2. Being Closed Off to New Experiences

Another warning sign that your relationship is in trouble is your response to having new experiences together. When you both first were a couple you probably were more open to new experiences. Yet, now you have fallen into a routine and are more resistant. For example, if your partner suggests a different place to eat you might respond by saying, “You know I don’t like that restaurant.” Now, of course, no one should be forced to do something they don’t want to do.  Yet, at the same time, it helps to be open to trying new things together

3. Engaging in Deception vs. Building Trust

If your words are not matching your actions with your partner, that is surely an indicator that your relationship is in trouble. That’s because they contradict one another. An example is when you say, “I love you,” yet you don’t do anything to demonstrate that love. It’s a message that is confusing to your partner and endangers the health of the relationship. Ultimately honesty is key to any relationship. Determine whether your works and actions match up with each other.

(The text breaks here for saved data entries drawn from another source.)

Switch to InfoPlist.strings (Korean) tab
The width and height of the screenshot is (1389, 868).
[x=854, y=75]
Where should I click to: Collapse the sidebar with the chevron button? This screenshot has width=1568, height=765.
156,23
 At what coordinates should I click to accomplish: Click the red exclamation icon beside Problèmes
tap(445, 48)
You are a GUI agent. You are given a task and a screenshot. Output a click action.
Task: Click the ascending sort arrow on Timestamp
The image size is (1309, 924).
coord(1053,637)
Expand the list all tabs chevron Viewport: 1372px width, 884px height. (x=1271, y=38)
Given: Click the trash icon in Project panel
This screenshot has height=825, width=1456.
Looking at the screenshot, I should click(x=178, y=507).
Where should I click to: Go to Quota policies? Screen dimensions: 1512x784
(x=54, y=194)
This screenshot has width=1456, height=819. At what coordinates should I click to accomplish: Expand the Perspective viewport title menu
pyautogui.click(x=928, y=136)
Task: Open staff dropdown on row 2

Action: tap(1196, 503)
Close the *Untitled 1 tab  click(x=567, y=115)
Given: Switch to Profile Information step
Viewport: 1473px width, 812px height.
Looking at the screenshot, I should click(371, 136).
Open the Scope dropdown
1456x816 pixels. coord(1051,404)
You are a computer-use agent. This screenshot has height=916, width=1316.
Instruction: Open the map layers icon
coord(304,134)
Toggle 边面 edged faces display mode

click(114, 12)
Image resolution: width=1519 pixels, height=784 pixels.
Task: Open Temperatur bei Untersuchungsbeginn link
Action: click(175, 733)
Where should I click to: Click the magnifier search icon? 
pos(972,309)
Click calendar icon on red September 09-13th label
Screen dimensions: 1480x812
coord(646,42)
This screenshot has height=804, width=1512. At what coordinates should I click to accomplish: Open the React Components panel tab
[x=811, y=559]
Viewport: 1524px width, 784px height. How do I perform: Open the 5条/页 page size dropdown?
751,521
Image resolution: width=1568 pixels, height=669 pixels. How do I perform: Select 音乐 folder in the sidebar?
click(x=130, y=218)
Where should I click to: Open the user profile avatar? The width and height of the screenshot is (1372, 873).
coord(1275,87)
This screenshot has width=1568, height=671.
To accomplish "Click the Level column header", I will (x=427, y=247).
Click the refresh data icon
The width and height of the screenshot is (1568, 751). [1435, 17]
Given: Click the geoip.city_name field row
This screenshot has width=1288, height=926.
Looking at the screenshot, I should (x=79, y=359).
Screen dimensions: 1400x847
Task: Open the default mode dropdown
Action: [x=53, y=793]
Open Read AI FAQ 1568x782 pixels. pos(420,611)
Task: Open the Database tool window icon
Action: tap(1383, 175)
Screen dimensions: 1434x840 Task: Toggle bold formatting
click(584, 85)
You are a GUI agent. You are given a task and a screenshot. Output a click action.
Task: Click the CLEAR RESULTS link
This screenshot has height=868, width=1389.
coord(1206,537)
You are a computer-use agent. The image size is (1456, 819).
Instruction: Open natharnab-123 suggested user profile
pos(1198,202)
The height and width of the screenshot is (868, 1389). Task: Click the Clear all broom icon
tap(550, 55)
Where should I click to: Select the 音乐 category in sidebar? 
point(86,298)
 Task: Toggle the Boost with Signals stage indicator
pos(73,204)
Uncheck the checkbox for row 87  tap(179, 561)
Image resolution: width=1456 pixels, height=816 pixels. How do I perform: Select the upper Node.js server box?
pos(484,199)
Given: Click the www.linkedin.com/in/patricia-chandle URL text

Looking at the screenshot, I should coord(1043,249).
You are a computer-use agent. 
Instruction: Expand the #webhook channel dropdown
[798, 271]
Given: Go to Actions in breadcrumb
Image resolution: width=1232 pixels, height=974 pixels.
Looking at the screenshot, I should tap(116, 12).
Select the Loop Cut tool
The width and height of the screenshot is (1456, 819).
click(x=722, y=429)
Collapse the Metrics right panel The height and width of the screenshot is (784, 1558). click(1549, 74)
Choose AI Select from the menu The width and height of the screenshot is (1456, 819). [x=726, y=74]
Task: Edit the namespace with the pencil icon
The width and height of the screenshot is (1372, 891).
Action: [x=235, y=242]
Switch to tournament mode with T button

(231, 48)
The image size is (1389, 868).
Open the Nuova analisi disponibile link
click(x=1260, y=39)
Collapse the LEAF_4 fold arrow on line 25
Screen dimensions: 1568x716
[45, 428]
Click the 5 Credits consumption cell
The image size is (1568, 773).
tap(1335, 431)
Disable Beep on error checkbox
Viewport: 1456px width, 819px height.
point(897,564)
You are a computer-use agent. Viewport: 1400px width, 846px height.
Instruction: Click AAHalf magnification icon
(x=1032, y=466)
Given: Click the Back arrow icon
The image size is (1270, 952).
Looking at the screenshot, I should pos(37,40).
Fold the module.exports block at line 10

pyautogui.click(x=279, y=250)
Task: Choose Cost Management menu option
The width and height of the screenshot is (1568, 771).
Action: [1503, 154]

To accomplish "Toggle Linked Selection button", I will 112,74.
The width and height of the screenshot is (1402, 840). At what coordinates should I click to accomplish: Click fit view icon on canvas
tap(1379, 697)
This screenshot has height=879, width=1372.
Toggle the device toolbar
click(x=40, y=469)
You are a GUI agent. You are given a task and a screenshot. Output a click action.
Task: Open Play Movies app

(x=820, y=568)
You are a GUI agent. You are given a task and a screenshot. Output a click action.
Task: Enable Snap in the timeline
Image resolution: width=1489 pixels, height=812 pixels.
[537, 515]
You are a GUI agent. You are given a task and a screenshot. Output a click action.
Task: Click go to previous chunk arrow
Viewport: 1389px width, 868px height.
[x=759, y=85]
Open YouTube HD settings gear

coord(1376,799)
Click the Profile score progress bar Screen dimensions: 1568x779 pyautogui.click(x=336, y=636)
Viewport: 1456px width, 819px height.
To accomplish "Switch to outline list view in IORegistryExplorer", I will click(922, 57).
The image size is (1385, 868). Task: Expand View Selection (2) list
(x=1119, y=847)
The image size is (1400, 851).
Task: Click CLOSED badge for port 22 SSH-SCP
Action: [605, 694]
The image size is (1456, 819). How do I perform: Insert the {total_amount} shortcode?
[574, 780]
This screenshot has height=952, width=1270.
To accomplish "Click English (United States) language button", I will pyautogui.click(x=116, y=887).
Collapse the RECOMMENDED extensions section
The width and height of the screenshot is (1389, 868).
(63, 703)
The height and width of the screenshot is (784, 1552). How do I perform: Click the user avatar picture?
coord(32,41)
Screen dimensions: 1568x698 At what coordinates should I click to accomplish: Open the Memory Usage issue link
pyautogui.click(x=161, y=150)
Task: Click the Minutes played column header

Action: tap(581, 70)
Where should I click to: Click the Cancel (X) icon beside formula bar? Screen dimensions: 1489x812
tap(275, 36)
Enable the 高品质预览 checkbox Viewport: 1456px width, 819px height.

4. You Overstep Relationship Boundaries

This is when you clearly step over the line with the boundaries established in the relationship. Two examples include:

  • Speaking for the other person
  • Assuming your partner has the same beliefs you do without asking

These actions can be upsetting to your partner. That’s because you are not seeing them as a whole person and an individual. Instead, support your partner to have their own identity, interests, and pursuits.

5. Your Relationship is in Trouble When There’s a Lack of Affection

When the relationship is in trouble affection and intimacy are severely impacted. Sex becomes less intimate and more impersonal and mechanical. The cause is often the negative self-talk that you say to yourself. For instance, blaming them when something is wrong in the relationship. This discourages you from connecting with your partner in a meaningful way.  Rather, it’s important to change the perspective on intimacy for how it plays an important role in connecting with your partner.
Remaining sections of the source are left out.